DATA SECTION:
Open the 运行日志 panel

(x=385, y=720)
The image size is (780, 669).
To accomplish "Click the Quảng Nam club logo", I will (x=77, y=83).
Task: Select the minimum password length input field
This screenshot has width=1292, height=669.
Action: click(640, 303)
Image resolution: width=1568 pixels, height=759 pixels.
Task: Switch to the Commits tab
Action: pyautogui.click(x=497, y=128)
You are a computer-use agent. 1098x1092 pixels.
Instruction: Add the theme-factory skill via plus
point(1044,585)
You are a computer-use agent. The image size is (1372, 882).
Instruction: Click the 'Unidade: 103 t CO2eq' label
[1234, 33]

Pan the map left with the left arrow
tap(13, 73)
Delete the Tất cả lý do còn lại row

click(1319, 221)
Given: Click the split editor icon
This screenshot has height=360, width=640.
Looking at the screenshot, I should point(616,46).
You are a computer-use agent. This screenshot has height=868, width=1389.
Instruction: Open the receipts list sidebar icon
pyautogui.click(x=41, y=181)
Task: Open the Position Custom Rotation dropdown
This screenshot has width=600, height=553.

TASK BRIEF: Show all lines from the data above in which the word "size" appears.

RESPONSE BELOW:
The image size is (780, 669).
You are a computer-use agent. The image size is (1372, 882).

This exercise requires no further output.